Don't you see how much better and bigger my eyes and lashes look? (one is curled, the other one is not)





Apply your moisturizer, primer and other lotions and potions you like and wait, allow them to sink into your skin before applying your foundation.
I use MAC Studio sculpt (NC20) and 109 (my new fave brush, it's so lovely... I've heard people say they don't like it because it sheds, but just be gentle with it and it's not going to shed.
	

	
	
		
		

		
		
	


	




)





I squirt some foundation onto the back of my hand, like so-




and I pick up some of it with my brush, don't over-do it, it's better to start with a thin layer and add on instead of putting too much on and try to get it off. 




Then I stipple it all over one area of my face (studio sculpt dries fast, so I just do one area at the time) 




and blend, blend, blend 
	

	
	
		
		

		
		
	


	




 Don't forget your jaw, visible foundation lines are not cool.

Next, you do your concealer, on dark circles and/or any other blemishes that you have- I just did my under eye area, using studio sculpt concealer, dabbing it on with a concealer brush. 




I don't bother to blend with my finger or concealer brush (especially when I'm in a hurry) so I just take my love, 109 and blend in a stroke or two.

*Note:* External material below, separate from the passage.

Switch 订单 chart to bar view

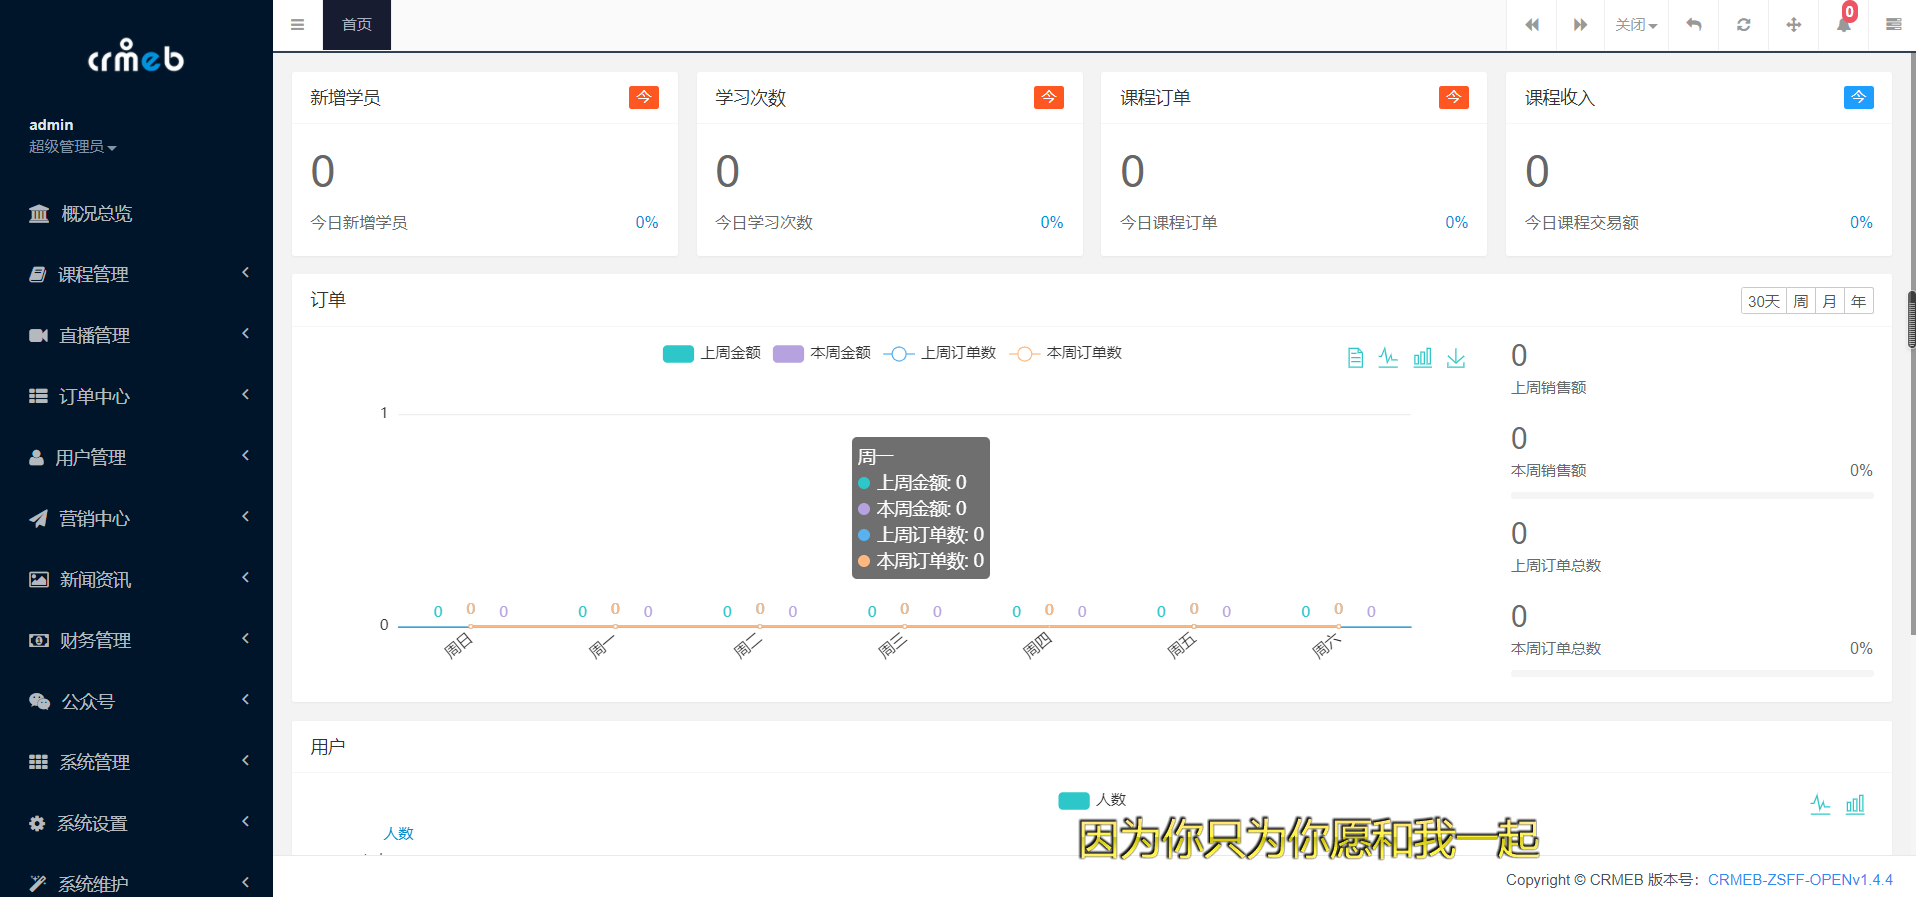[1422, 358]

Do your eye brows however you like, mine are looking really ugly right now, I have no idea how I did this 
	

	
	
		
		

		
		
	


	




 I have to let them grow out a bit. And yeah, the pencil color isn't the best choice for me. But we'll pretend they look amazing 
	

	
	
		
		

		
		
	


	







Fill 'em in




Put some wax on 'em




both done-





Take your favorite eye primer and a black base- I'm using too faced shadow insurance and MAC shadestick "sharkskin". You can also use any other black base- paint, paintpot, fluidline, pencil etc.
It's easy to use a shadestick because of the way it looks- it's not too thick or too thin, you don't need a brush- just color in the shape you want. Start right at the lashes and move upwards, little bit at the time. Follow your eye shape. 

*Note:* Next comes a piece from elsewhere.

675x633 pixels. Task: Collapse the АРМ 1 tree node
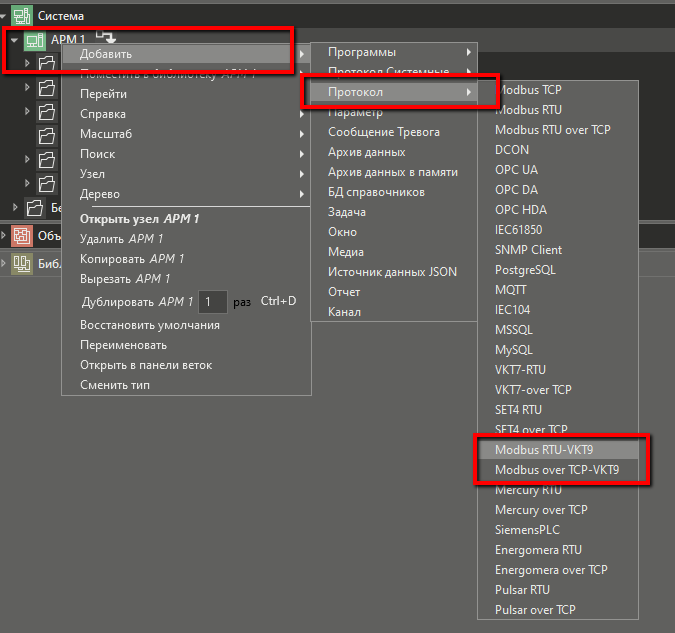14,40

Go into your crease and tiny bit over it (how you're going to do this depends on your eye shape, just take a look at your eyes in the mirror and bring it higher if you think that's going to look better). It's important to see how it looks with your eyes open- looking straight ahead- not half- closed or looking down.










Both eyes-





Use a small brush, q tip or just your finger and smudge the edges, it doesn't have to be perfect, you just don't want to see any sharp edges and lines.









 (weird pic, I know hehe)

Grab your favorite brush for packing the color onto the lid, that would be MAC 239 for me. Also, matte black eyeshadow/pigment- I used MAC Carbon.

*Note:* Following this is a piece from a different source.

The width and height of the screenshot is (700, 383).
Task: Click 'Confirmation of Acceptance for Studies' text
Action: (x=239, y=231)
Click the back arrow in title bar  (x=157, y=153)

 (Black tied is also in the pic, we'll use it later)

Pack some carbon onto your brush, tap away any excess that you might have and press it over your base, starting in the middle of the lid, right above your lashes (because you want most color there) and move up and out. Don't move your brush left-right like you would when you are blending something, just press the color on. This will minimize fallout (I usually have little to no fallout, and I don't like using the "powder underneath your lashes" trick 
	

	
	
		
		

		
		
	


	




 but if you do- you are more than welcome to). Just flick your brush out when you are doing the edges, so they look somewhat blended out.

One eye done-









Use a q-tip to remove any smudges and fix the shape if needed.





Both eyes done-





Next, take your 217 (because it's great for applying color, as well as blending it) and "Satin Taupe" e/s





Put it above Carbon, and blend, so it'll go on the edges as well as over them. Just make sure you don't bring it down too low- you still want to have pure black above your lashes.




Blend using wiper-shield wiper motion, and it should look somewhat like this-









Take a highlighting color that's kind of natural for your skin tone, I used "Ricepaper" and using 217 again (I just wiped mine off) place it above Satin taupe, all the way up to your brows, and also on the inner part of your eyes.









Grab another highlight, this time make sure it's lighter and more frosty/shimmery. I used "Crystal avalanche". Put it on the highest point of your eye- right underneat the brow arch. This will "lift" your eyes and brows. 
	

	
	
		
		

		
		
	


	



Also, put some on the inner rim, to open up your eyes





Once again, using a q-tip clean any smudges you might have. You can also use it to define the shape even more. 





Now you can grab your Black tied e/s and put it just in the middle of the lid, above your lashes (over Carbon), so you have some shimmer there. 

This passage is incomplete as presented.